Exercise requirements: The records below are to be copied word for word, with every picture left out.

Exercise inputs:
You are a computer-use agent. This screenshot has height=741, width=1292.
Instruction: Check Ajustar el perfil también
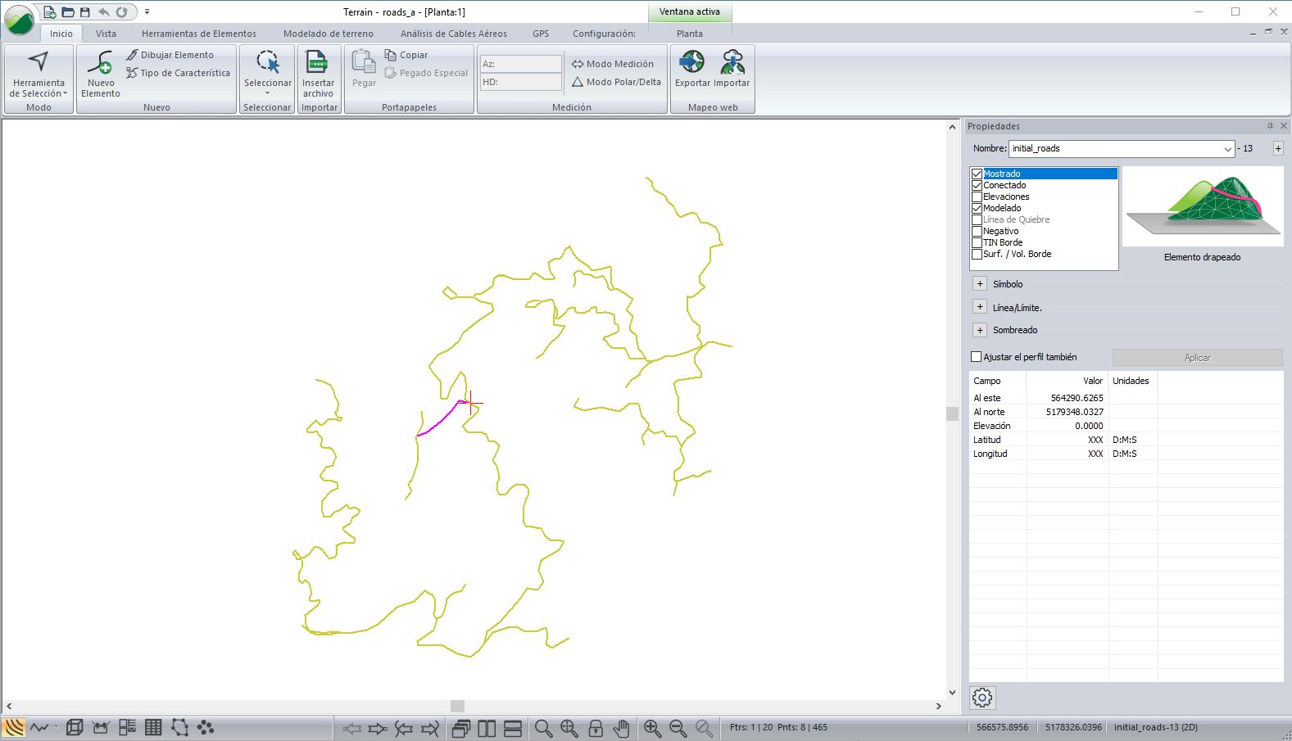click(977, 357)
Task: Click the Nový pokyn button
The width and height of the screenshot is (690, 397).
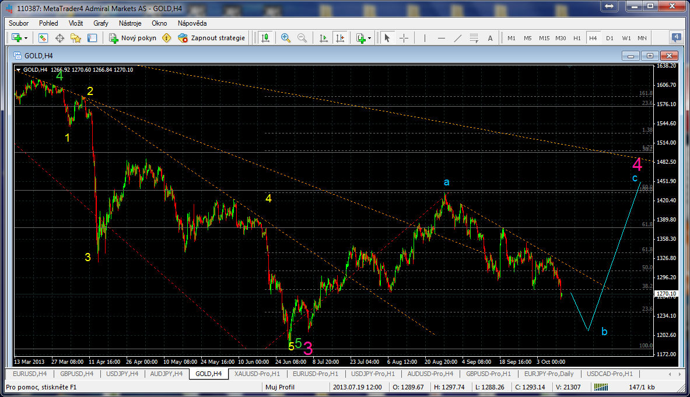Action: pyautogui.click(x=133, y=38)

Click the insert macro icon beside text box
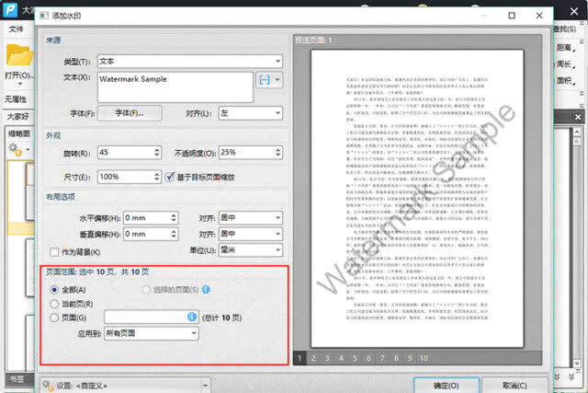pos(265,80)
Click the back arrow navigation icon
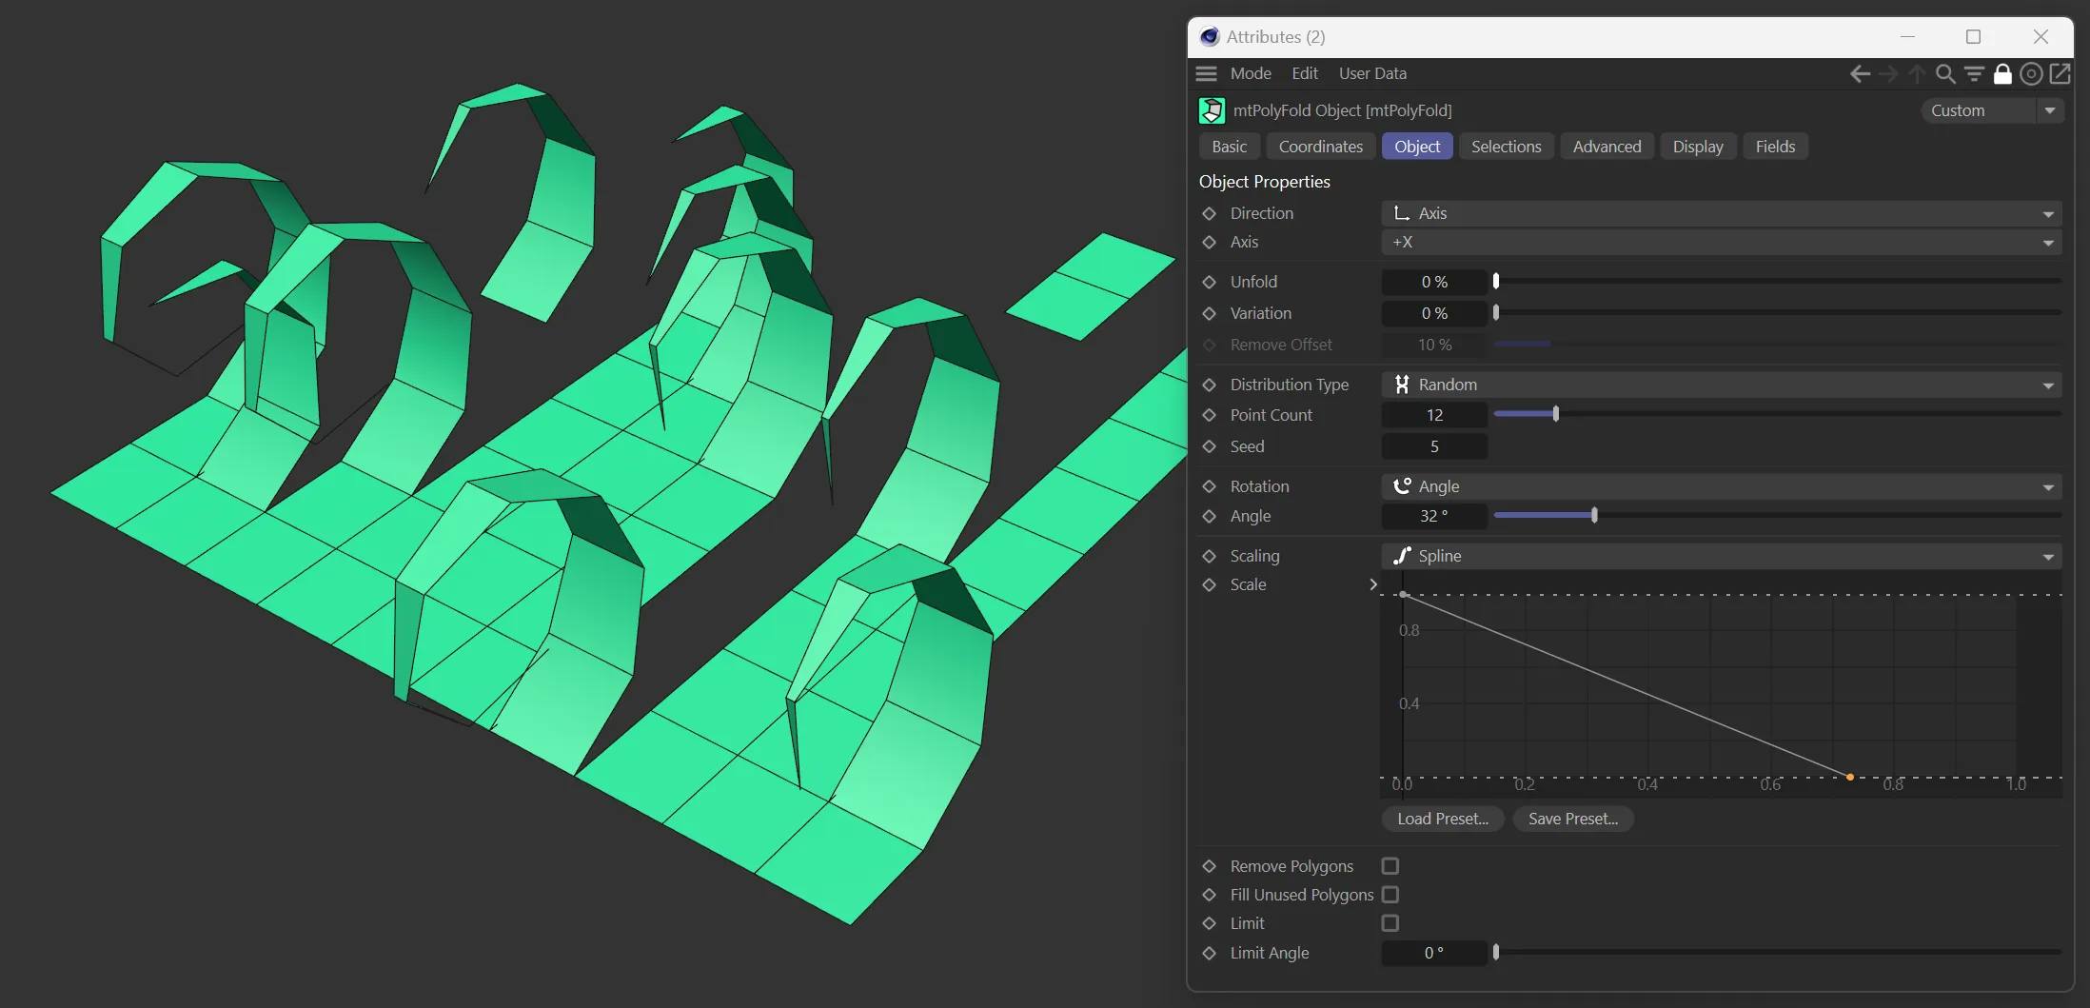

Result of this task:
You are a computer-use agent. This screenshot has height=741, width=1292.
Instruction: Check Ajustar el perfil también
click(977, 357)
Task: Click the Nový pokyn button
The width and height of the screenshot is (690, 397).
Action: pyautogui.click(x=133, y=38)

Click the insert macro icon beside text box
pos(265,80)
Click the back arrow navigation icon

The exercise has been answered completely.